KISKANÇLIK

97 4 1
                                    

Medya : Hakan Adalı

Lewis film bittikten sonra evine gitti. Neymiş canı sıkılmış da çok fazla soru soruyormuşum da bilmem ne... O gittikten sonra ortalığı toplayıp televizyon izlemeye başladım. O sırada amcamlar geldi

"Biz geldiik!"

Oha gerçekten mi yok artık ya inanmıyorum sesini çıkarmasaydınız görüntünüzden anlayamayacaktım sağolun

"Hoşgeldiniiz!"

Şaşkın bir suratla yüzüme doğru baktılar.

"Deniz kızım ne bu halin ?"

"Ne varmı- ha tarz değişikliği yaptım öyle kötü mü olmuş ?"

"Yok güzel de şaşırdık biraz"

"Ehhehe. Neyse ya siz nerdeydiniz telefonunuz da kapalı"

Adele hemen atılıp " klasik iş yemekleri falan işte ya sıkılma diye sana söylemedik. " dedi. Daha sonra beni kolumdan tutup odaya sürüklemeye başladı

"Deniz hemen bugün neler yaptığınızı anlatıyosun çabuk. Ayrıca çok güzel olmuşsun kızııım!"

"Ya alışveriş falan yaptık işte sonra yemek yedik kuaföre gittik o kadar"

"Deniz beni sinir etmeden ne var ne yoksa hepsini anlat" dedi. Bu halinden ister istemez korkup olanları anlattım.

"Ya yuh kimseyle konuşmayan Lewis'e bak sen. Ya kızım kesin sana aşık"

"Yok ya saçmalama hem Kaan var biliyosun. Neyse fotoğraf çekildik gir bak" dedim . Maksat konu değişsin

"Ayy çok tatlısınız ya oha baklavalara bak- neyse. Bir saniye ! Oha çok güzel laf sokmuşsun tebrikler"

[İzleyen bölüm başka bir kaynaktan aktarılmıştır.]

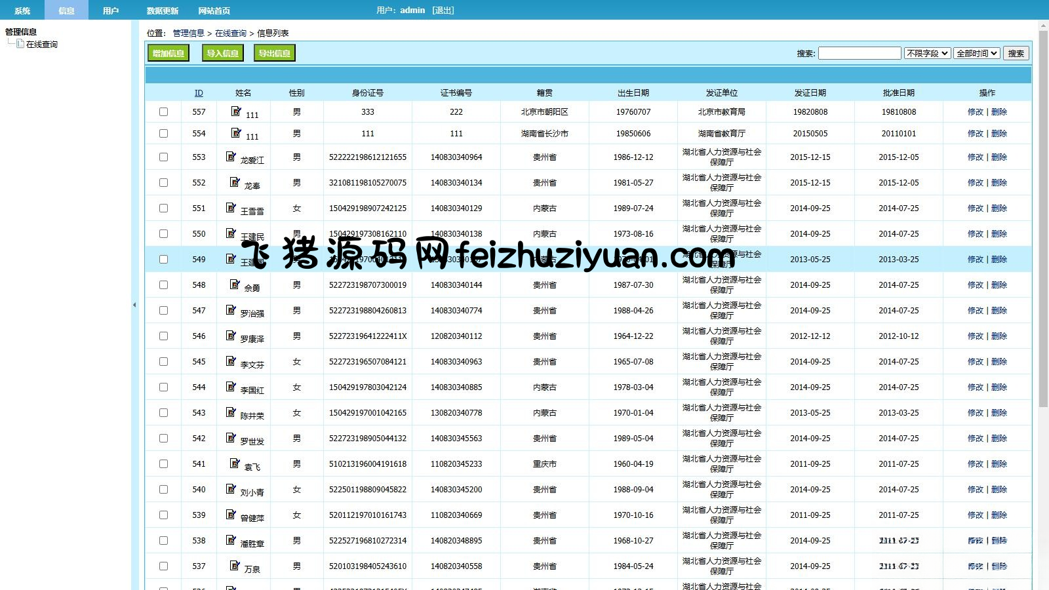Check the checkbox for record 557
The width and height of the screenshot is (1049, 590).
coord(164,112)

Anlamayarak yüzüne baktım " Ne laf sokması ya ?" deyip telefonu elime aldım. Ne hayır bu yorumu ben yazmadım ki ? Lewis! Adele'in bağırışlarında aldırmadan koşarak merdivenlerden indim. Allahtan evimiz yakındı. Gerçi bu sinirle Türkiye'ye kadar bile koşabilirdim de neyse

Bir yandan bağırıp diğer yandan kapıyı yumrukladım

"Lewis! Lewis aç şu kapıyı çabuk"

Gözlerini ovuşturarak yüzüme baktı , sanırım uykusundan uyandırmıştım oh olsun

"Ne var Deniz ne bu sinir?"

Telefonu kaldırıp konuşmaya başladım

"Ya sen ne yaptığını sanıyorsun? 2 gündür tanışıyoruz diye ne bu samimiyet ne bu hayatıma karışmalar? Kimsin ya sen kimsin !"

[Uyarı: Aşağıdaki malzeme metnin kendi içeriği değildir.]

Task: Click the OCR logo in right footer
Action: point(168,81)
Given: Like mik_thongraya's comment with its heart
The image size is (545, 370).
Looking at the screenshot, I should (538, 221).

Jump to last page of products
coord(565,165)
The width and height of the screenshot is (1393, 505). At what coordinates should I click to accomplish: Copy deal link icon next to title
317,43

"Deniz eve git yarın konuşucaz" dedi sabır dilenir bir şekilde

"Hayır gitmiyorum eve falan. Senin yüzünden çocuğun gözünde iyice orospu oldum mutlu musun ?"

"Orospu falan olmadın Deniz. O yorumu yazmasaydım rezil olacaktın asıl. Gözünde korkak olarak mı görünmek isterdin? Yada özür dileyince seni affedeceğini falan mı sanıyordun? Kendi suçunu başkalarının üstüne yıkmaktan vazgeç büyü artık !" deyip kapıyı suratıma kapattı. Fazla acımasızdı ama bir yandan da fazlasıyla haklıydı. Her ne kadar araya insanlar karışsa da Kaan'ı terk edip giden bendim. Hem çocuğu o halde bırakıp gidiyordum hem de mutlu mesut hayatıma devam ediyordum. Allah kahretsin ya nasıl bu kadar merhametsiz bir insan olabilmiştim ! Sanırım bundan sonra kendime çeki düzen vermem gerekecek. Lewis'in tabiriyle büyümem... Ama önce onunla arama biraz mesafe koymam lazım. En azından arkadaş kalmak en iyisi. Kalbimde Kaan varken Lewis'e umut vermek fazla adice olur.